What the task asks —
Using the records below, transcribe word for word the stretch from the line that contains "Screen dimensions: 761x585" through the line that contains "You are a computer-use agent. 961x1636", both end lines included, and nothing else.

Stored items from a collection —
_ _ _

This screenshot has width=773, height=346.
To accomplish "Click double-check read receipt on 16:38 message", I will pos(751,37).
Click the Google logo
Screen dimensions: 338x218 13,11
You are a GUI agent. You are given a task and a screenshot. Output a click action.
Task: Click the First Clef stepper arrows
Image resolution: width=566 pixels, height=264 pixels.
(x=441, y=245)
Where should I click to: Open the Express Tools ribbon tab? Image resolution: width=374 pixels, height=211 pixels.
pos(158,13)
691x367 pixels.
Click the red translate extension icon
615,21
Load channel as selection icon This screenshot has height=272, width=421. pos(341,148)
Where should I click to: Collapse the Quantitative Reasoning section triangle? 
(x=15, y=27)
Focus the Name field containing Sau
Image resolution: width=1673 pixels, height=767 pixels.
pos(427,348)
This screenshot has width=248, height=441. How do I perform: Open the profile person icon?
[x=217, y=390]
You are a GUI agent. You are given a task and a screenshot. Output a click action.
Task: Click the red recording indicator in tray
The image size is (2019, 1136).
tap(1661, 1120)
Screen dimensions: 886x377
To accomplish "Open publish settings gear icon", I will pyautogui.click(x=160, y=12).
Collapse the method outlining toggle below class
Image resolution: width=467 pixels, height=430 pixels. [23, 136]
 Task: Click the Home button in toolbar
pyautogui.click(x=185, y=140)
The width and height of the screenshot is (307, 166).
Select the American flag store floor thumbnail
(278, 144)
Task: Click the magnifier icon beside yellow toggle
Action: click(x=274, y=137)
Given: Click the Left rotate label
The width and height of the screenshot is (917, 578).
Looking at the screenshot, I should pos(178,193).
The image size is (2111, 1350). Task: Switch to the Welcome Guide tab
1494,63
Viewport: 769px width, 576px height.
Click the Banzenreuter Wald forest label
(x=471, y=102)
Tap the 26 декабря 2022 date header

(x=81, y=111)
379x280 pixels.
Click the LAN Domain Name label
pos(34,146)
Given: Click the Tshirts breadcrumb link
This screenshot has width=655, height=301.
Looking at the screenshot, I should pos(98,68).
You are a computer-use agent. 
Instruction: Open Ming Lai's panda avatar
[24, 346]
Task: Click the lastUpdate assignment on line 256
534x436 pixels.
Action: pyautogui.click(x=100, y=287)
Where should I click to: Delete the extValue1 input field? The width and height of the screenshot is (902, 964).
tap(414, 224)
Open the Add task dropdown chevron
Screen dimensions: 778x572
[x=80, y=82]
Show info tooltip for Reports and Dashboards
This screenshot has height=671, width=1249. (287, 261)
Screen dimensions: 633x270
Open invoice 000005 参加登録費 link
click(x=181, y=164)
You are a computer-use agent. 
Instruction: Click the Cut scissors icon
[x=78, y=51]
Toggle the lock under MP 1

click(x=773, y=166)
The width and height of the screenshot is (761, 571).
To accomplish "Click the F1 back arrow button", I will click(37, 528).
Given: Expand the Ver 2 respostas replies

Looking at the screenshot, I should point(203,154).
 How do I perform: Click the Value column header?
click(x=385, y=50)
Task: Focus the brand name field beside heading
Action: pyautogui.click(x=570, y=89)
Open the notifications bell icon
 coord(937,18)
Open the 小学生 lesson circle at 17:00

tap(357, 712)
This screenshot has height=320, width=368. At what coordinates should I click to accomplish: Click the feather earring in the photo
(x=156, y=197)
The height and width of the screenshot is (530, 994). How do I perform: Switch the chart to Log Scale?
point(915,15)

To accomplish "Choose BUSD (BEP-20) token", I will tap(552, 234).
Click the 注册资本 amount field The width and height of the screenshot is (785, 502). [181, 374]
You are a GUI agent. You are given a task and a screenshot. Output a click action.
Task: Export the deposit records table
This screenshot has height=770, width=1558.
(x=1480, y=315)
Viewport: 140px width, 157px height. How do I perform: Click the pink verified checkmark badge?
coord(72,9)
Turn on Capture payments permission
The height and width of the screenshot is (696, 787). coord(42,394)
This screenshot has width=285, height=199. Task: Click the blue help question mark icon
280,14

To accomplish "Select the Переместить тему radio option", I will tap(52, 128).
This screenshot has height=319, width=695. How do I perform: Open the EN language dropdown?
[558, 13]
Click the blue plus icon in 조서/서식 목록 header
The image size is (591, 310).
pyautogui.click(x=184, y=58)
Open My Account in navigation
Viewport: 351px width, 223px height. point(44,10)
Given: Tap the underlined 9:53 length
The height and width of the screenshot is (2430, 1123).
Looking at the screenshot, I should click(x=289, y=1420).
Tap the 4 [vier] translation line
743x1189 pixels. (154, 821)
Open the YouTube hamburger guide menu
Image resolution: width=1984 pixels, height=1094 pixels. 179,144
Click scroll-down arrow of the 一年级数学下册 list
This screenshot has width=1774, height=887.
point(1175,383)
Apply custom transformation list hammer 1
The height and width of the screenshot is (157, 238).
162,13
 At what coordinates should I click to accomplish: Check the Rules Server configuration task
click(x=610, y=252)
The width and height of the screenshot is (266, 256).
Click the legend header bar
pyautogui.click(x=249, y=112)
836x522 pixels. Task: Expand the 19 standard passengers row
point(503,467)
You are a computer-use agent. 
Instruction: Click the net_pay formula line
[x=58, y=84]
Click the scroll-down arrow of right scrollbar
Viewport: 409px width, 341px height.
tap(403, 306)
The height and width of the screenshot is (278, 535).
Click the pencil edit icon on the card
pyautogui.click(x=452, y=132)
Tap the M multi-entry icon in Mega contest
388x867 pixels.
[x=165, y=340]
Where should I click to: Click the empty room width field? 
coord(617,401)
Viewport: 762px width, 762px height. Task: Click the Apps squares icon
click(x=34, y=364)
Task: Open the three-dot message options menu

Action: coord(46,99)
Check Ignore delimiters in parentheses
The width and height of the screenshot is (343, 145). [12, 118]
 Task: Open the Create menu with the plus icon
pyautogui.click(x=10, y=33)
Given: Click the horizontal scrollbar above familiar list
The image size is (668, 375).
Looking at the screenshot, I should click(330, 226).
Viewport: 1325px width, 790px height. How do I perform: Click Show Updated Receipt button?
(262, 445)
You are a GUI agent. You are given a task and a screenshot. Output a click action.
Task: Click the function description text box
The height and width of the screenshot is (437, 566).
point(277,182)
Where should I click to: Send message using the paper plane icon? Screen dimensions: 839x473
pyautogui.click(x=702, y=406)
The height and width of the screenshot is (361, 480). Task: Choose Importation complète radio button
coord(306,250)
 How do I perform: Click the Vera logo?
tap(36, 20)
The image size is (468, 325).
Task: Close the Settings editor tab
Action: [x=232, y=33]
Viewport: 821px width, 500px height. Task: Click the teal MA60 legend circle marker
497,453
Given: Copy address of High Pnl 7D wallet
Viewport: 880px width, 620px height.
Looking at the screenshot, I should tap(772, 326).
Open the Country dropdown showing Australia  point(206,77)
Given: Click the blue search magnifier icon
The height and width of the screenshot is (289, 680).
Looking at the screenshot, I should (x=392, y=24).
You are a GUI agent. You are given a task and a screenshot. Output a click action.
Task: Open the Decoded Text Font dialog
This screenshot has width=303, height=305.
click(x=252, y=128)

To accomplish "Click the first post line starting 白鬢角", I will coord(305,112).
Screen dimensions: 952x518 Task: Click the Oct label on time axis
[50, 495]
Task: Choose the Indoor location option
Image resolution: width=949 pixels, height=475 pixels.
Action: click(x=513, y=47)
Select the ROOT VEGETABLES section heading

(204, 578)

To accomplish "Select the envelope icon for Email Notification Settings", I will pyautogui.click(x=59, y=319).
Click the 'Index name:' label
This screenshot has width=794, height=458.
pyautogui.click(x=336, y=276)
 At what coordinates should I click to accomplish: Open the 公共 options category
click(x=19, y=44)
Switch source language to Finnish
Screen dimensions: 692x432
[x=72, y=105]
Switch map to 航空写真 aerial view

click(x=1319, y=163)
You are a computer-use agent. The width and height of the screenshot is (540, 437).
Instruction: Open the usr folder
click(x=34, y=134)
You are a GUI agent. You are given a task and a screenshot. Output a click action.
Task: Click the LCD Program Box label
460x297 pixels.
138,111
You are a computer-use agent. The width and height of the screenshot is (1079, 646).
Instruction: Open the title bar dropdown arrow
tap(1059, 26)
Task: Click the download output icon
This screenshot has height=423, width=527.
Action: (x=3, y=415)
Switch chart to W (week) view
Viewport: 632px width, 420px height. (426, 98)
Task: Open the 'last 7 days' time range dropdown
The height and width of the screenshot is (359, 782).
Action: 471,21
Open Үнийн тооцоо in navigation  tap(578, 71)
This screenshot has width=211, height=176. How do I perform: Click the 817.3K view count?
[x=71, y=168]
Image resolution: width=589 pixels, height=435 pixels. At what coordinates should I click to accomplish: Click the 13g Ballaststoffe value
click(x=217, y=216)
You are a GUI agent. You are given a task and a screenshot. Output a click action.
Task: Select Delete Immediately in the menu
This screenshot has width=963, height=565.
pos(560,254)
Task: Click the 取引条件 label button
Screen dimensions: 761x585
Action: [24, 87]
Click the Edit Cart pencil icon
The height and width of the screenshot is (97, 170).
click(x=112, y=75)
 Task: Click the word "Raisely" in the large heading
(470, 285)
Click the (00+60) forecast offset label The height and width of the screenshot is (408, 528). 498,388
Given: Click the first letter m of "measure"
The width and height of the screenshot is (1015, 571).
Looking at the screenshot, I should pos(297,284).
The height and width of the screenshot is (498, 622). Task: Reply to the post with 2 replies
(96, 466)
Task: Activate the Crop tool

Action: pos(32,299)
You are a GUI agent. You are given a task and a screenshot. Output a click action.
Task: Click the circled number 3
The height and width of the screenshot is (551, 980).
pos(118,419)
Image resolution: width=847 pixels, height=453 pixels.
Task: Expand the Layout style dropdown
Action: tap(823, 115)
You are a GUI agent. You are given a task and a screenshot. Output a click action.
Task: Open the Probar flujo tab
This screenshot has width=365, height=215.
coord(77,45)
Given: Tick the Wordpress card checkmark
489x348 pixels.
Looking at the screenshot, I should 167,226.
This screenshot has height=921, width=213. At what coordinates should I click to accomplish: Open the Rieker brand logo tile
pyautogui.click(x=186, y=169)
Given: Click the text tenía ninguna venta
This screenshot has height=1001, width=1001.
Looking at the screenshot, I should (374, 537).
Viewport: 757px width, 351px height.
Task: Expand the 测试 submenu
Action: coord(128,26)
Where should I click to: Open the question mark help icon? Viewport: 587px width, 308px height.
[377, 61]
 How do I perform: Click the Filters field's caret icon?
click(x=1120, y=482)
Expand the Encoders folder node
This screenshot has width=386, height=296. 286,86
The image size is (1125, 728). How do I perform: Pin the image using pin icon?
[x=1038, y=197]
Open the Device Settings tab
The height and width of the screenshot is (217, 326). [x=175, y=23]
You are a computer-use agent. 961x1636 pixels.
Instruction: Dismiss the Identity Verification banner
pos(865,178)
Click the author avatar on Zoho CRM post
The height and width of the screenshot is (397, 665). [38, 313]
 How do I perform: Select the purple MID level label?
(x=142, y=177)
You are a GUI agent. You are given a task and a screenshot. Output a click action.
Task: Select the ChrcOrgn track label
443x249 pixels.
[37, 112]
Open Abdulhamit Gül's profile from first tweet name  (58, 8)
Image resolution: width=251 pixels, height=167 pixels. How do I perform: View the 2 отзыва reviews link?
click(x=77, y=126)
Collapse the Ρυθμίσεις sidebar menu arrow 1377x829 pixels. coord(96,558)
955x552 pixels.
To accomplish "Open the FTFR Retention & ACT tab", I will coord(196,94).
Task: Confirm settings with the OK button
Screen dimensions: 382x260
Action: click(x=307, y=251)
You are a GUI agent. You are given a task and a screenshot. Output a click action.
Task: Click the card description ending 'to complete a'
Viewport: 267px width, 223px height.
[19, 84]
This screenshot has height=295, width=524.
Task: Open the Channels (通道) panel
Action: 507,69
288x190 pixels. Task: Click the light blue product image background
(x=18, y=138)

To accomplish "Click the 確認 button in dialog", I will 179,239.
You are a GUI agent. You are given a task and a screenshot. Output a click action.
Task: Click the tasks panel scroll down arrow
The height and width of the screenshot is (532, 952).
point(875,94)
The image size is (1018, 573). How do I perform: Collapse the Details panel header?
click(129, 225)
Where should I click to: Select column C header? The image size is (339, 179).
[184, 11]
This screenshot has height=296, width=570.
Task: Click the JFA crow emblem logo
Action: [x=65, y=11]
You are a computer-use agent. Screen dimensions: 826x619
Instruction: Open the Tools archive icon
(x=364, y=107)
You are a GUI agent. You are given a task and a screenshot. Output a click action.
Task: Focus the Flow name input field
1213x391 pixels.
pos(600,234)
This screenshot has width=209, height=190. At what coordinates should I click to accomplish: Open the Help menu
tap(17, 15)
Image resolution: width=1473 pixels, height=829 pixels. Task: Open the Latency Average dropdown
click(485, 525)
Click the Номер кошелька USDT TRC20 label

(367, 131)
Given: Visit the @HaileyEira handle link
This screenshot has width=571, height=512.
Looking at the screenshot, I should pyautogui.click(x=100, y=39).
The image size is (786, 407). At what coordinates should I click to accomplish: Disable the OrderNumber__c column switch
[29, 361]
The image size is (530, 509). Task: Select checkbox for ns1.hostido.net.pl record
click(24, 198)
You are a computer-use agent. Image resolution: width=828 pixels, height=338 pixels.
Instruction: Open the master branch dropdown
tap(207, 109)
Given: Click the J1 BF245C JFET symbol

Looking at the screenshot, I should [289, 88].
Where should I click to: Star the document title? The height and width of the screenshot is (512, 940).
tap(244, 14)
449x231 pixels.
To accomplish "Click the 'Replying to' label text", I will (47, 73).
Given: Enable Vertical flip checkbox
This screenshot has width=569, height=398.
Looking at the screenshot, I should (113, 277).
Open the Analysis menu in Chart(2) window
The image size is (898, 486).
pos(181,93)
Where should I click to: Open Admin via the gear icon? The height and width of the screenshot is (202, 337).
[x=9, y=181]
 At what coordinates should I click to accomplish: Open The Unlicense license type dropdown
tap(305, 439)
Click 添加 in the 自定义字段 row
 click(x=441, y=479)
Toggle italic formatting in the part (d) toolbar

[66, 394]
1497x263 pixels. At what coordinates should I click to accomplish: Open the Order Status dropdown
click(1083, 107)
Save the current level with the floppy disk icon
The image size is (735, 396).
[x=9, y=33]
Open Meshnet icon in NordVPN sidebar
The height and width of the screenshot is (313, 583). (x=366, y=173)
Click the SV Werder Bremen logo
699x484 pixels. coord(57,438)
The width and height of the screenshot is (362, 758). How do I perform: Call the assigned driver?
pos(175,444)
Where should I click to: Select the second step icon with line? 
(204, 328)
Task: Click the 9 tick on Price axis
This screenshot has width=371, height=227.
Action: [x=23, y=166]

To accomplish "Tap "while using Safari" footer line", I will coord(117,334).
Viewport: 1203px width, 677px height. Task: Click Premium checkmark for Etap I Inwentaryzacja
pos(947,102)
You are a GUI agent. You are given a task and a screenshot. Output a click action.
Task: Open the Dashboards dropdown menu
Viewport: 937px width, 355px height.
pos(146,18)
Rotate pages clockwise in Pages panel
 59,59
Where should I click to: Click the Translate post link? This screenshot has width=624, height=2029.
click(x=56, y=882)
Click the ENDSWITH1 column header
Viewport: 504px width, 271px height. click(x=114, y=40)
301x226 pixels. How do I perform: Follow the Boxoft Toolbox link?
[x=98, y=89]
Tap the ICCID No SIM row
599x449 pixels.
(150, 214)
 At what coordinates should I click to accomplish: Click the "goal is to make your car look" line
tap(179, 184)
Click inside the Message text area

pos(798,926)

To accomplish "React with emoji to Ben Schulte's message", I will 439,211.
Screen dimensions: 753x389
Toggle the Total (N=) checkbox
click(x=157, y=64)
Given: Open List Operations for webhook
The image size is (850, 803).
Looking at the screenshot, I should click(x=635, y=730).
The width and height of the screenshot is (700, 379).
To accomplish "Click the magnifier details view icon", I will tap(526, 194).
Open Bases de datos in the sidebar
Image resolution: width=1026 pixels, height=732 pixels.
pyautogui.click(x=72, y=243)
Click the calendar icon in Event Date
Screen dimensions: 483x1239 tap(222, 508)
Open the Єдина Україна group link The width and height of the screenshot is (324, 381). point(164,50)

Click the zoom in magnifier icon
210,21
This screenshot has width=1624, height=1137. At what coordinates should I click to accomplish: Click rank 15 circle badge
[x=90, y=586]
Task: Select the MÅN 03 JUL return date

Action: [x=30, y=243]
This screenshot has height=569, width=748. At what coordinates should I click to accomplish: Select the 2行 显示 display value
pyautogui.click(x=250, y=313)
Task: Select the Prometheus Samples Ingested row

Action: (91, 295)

_ _ _

Result below —
Screen dimensions: 761x585
Action: [24, 87]
Click the Edit Cart pencil icon
The height and width of the screenshot is (97, 170).
click(x=112, y=75)
 Task: Click the word "Raisely" in the large heading
(470, 285)
Click the (00+60) forecast offset label The height and width of the screenshot is (408, 528). 498,388
Given: Click the first letter m of "measure"
The width and height of the screenshot is (1015, 571).
Looking at the screenshot, I should pos(297,284).
The height and width of the screenshot is (498, 622). Task: Reply to the post with 2 replies
(96, 466)
Task: Activate the Crop tool

Action: pos(32,299)
You are a GUI agent. You are given a task and a screenshot. Output a click action.
Task: Click the circled number 3
The height and width of the screenshot is (551, 980).
pos(118,419)
Image resolution: width=847 pixels, height=453 pixels.
Task: Expand the Layout style dropdown
Action: tap(823, 115)
You are a GUI agent. You are given a task and a screenshot. Output a click action.
Task: Open the Probar flujo tab
This screenshot has width=365, height=215.
coord(77,45)
Given: Tick the Wordpress card checkmark
489x348 pixels.
Looking at the screenshot, I should 167,226.
This screenshot has height=921, width=213. At what coordinates should I click to accomplish: Open the Rieker brand logo tile
pyautogui.click(x=186, y=169)
Given: Click the text tenía ninguna venta
This screenshot has height=1001, width=1001.
Looking at the screenshot, I should (374, 537).
Viewport: 757px width, 351px height.
Task: Expand the 测试 submenu
Action: coord(128,26)
Where should I click to: Open the question mark help icon? Viewport: 587px width, 308px height.
[377, 61]
 How do I perform: Click the Filters field's caret icon?
click(x=1120, y=482)
Expand the Encoders folder node
This screenshot has width=386, height=296. 286,86
The image size is (1125, 728). How do I perform: Pin the image using pin icon?
[x=1038, y=197]
Open the Device Settings tab
The height and width of the screenshot is (217, 326). [x=175, y=23]
You are a computer-use agent. 961x1636 pixels.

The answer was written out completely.